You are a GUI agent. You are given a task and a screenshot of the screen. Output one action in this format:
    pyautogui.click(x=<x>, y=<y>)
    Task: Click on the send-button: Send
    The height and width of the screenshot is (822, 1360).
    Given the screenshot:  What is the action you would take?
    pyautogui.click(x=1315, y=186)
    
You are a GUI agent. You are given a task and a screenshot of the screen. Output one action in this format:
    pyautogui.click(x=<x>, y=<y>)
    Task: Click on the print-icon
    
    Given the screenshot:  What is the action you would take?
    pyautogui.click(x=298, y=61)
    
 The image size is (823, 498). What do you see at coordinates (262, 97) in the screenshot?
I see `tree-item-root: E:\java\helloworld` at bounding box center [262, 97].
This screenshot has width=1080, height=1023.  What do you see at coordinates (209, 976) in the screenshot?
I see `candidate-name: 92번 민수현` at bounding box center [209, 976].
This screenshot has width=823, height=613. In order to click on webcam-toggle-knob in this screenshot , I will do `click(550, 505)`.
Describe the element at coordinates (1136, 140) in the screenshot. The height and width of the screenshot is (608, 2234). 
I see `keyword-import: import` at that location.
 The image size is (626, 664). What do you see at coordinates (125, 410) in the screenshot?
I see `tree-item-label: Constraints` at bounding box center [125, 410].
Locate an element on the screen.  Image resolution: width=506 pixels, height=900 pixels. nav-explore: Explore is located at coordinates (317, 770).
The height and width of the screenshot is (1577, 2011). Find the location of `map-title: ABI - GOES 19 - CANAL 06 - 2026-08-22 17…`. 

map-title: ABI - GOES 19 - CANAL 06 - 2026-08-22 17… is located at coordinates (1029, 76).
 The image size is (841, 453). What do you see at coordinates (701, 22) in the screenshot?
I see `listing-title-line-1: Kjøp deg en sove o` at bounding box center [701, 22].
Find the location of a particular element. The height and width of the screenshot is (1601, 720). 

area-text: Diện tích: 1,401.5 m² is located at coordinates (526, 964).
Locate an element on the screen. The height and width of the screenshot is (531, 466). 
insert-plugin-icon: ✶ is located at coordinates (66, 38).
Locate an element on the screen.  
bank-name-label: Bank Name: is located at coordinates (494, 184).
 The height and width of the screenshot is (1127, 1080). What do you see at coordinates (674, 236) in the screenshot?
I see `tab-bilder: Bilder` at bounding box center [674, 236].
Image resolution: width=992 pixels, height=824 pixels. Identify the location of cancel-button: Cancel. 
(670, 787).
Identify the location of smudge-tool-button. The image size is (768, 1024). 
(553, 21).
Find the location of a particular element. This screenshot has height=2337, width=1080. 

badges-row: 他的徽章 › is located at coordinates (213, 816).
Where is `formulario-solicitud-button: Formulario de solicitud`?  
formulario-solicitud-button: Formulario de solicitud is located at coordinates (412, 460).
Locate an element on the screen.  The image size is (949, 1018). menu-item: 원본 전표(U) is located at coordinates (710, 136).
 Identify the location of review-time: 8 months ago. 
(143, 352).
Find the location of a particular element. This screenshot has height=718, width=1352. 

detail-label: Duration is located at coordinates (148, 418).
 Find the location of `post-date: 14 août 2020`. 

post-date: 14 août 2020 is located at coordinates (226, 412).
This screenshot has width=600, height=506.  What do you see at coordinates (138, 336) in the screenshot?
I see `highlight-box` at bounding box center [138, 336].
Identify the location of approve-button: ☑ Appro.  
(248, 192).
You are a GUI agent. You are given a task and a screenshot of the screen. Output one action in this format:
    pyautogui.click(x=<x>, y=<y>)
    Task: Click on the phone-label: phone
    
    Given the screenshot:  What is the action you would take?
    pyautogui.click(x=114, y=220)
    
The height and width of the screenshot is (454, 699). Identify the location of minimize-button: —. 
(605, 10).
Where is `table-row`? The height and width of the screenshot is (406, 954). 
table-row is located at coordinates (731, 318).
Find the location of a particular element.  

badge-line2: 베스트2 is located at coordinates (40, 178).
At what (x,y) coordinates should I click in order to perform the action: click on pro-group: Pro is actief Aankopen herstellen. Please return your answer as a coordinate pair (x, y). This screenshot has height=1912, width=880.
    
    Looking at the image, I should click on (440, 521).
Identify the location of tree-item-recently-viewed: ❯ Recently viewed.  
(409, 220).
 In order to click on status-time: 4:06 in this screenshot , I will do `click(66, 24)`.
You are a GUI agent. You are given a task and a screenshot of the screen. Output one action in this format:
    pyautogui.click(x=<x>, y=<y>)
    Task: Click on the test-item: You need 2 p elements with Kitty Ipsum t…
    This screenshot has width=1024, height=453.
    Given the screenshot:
::::
### TASK BRIEF
Update the entries from the line containing "Identify the location of review-time: 8" through the end of the entries by replacing "a particular element" with "a specific element" and leaving everything else unchanged. Give only those lines.

### SOLUTION TO THIS TASK
 Identify the location of review-time: 8 months ago. 
(143, 352).
Find the location of a specific element. This screenshot has height=718, width=1352. 

detail-label: Duration is located at coordinates (148, 418).
 Find the location of `post-date: 14 août 2020`. 

post-date: 14 août 2020 is located at coordinates (226, 412).
This screenshot has width=600, height=506.  What do you see at coordinates (138, 336) in the screenshot?
I see `highlight-box` at bounding box center [138, 336].
Identify the location of approve-button: ☑ Appro.  
(248, 192).
You are a GUI agent. You are given a task and a screenshot of the screen. Output one action in this format:
    pyautogui.click(x=<x>, y=<y>)
    Task: Click on the phone-label: phone
    
    Given the screenshot:  What is the action you would take?
    pyautogui.click(x=114, y=220)
    
The height and width of the screenshot is (454, 699). Identify the location of minimize-button: —. 
(605, 10).
Where is `table-row`? The height and width of the screenshot is (406, 954). 
table-row is located at coordinates (731, 318).
Find the location of a specific element.  

badge-line2: 베스트2 is located at coordinates (40, 178).
At what (x,y) coordinates should I click in order to perform the action: click on pro-group: Pro is actief Aankopen herstellen. Please return your answer as a coordinate pair (x, y). This screenshot has height=1912, width=880.
    
    Looking at the image, I should click on (440, 521).
Identify the location of tree-item-recently-viewed: ❯ Recently viewed.  
(409, 220).
 In order to click on status-time: 4:06 in this screenshot , I will do `click(66, 24)`.
You are a GUI agent. You are given a task and a screenshot of the screen. Output one action in this format:
    pyautogui.click(x=<x>, y=<y>)
    Task: Click on the test-item: You need 2 p elements with Kitty Ipsum t…
    This screenshot has width=1024, height=453.
    Given the screenshot:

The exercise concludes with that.